(Source records)

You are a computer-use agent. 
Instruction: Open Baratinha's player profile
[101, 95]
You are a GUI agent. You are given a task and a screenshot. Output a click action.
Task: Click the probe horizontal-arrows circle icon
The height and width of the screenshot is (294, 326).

(End Source records)

Set down every entry once more, exactly as it was written above.

You are a computer-use agent. 
Instruction: Open Baratinha's player profile
[101, 95]
You are a GUI agent. You are given a task and a screenshot. Output a click action.
Task: Click the probe horizontal-arrows circle icon
The height and width of the screenshot is (294, 326).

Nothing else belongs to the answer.